[Data for review — start]

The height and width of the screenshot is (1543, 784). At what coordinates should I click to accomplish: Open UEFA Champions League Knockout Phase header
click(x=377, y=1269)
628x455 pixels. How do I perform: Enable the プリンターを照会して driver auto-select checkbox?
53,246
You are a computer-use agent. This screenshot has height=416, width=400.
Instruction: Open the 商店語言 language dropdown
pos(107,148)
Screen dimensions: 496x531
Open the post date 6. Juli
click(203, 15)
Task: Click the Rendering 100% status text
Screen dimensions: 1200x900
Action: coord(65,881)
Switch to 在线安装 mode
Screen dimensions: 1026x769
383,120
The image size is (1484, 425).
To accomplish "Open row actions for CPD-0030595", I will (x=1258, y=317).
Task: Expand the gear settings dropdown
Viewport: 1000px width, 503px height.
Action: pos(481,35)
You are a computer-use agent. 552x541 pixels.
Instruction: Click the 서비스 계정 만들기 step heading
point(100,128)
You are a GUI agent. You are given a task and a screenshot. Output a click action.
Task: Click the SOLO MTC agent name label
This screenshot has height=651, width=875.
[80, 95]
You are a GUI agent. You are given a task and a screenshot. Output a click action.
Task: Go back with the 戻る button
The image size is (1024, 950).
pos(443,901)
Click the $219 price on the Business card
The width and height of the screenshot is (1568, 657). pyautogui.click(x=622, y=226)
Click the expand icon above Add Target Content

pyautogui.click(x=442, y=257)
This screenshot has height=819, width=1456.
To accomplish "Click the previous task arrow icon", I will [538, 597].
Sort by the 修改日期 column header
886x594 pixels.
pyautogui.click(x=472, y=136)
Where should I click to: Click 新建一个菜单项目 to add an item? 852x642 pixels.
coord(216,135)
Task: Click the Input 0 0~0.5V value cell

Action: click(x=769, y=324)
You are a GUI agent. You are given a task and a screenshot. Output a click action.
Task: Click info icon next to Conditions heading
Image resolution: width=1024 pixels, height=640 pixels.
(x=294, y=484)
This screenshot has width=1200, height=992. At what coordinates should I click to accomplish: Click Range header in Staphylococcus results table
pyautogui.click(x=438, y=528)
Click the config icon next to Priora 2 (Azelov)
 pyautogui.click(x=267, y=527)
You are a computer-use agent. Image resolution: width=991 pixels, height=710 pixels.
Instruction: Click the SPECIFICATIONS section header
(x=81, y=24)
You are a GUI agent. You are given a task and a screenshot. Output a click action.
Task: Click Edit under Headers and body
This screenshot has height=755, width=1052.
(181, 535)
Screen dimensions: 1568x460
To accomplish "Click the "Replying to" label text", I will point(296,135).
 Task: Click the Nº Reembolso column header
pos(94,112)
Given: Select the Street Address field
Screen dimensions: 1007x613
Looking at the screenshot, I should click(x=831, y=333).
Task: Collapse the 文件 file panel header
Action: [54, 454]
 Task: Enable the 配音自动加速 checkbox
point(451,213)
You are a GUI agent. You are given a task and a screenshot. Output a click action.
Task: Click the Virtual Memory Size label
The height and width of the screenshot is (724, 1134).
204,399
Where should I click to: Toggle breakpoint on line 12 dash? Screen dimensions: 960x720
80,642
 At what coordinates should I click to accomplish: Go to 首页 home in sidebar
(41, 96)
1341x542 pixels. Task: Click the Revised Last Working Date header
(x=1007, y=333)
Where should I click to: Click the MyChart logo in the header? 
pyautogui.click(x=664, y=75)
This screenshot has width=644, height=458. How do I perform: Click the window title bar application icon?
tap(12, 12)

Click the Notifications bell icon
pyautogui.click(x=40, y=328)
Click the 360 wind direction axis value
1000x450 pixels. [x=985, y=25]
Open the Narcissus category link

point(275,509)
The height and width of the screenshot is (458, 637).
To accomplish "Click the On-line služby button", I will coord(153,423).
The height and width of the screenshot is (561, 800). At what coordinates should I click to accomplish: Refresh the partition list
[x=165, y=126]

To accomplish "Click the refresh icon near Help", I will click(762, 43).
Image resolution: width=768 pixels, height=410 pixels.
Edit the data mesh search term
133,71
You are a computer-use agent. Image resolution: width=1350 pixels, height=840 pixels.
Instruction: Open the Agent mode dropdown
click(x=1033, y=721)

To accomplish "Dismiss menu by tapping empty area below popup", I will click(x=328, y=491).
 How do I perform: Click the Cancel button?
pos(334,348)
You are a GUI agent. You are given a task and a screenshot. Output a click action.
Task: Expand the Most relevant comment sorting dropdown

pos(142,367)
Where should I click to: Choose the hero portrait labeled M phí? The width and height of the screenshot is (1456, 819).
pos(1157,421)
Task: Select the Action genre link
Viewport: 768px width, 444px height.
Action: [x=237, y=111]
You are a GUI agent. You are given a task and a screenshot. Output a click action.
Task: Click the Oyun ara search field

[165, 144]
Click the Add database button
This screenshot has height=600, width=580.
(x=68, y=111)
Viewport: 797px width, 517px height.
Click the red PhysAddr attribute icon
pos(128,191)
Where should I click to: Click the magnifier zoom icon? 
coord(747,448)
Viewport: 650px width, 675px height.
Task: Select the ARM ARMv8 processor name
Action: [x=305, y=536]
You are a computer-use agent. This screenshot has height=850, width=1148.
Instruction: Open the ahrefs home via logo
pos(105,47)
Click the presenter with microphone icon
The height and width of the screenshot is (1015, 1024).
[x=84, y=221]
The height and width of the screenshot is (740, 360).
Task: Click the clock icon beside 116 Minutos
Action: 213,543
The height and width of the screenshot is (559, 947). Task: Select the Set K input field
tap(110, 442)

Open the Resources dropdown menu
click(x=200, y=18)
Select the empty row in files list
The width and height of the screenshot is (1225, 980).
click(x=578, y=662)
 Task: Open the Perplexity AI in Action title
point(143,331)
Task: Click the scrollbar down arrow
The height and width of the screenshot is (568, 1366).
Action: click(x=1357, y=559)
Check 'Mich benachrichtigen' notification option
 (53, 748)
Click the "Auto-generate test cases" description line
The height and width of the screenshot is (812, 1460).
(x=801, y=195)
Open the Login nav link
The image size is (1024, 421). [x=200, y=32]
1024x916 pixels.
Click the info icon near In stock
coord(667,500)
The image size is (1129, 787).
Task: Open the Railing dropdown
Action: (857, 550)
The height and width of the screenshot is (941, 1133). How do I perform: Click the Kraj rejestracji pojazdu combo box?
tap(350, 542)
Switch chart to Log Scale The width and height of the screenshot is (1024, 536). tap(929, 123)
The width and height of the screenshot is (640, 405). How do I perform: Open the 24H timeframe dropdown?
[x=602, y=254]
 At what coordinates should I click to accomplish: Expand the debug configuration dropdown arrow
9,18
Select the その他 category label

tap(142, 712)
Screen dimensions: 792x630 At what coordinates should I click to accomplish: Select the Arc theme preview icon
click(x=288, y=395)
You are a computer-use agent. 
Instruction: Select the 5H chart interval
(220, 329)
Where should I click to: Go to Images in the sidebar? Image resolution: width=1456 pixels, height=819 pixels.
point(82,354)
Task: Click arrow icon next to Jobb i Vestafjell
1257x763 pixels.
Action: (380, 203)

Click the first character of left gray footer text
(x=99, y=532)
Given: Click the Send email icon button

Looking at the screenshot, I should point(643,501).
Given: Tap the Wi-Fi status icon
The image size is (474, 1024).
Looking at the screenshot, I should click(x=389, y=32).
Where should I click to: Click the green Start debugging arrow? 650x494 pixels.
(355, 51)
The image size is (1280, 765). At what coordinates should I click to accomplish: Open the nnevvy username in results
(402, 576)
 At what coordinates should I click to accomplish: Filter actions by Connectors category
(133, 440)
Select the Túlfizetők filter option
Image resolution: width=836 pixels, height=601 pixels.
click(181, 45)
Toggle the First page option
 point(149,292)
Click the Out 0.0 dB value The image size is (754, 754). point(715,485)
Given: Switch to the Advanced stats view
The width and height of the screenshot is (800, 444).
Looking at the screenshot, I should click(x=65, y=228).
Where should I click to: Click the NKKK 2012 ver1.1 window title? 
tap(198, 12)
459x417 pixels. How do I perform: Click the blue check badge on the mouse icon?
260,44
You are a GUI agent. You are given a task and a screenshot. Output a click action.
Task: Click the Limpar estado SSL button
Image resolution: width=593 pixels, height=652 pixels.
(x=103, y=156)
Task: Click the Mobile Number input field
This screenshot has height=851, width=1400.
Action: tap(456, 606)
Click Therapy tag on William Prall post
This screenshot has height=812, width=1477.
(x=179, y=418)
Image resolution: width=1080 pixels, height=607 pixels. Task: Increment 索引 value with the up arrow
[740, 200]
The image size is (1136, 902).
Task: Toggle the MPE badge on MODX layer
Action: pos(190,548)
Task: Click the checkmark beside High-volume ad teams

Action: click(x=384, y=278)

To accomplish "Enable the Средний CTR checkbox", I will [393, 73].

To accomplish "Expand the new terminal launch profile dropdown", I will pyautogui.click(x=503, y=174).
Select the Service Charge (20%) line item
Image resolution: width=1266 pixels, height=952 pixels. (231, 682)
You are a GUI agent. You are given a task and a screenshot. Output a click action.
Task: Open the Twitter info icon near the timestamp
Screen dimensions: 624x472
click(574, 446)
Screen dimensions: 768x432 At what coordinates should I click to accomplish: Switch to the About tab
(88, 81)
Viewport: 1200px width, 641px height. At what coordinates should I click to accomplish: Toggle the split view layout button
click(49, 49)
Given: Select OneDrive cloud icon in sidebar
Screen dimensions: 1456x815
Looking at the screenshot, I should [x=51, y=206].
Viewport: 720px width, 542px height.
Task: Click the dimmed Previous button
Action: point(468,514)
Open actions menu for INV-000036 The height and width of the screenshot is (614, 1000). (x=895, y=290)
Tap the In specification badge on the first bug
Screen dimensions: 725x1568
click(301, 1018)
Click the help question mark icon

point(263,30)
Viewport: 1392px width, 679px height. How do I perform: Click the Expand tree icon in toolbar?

[Data for review — finish]

** Goal of the exercise **
Retype the portion of the data above that starts on the line with "The height and width of the screenshot is (458, 637)." and finishes on the line with "You are a computer-use agent. Image resolution: width=1350", including both of those lines.

** Solved exercise **
The height and width of the screenshot is (458, 637).
To accomplish "Click the On-line služby button", I will coord(153,423).
The height and width of the screenshot is (561, 800). At what coordinates should I click to accomplish: Refresh the partition list
[x=165, y=126]

To accomplish "Click the refresh icon near Help", I will click(762, 43).
Image resolution: width=768 pixels, height=410 pixels.
Edit the data mesh search term
133,71
You are a computer-use agent. Image resolution: width=1350 pixels, height=840 pixels.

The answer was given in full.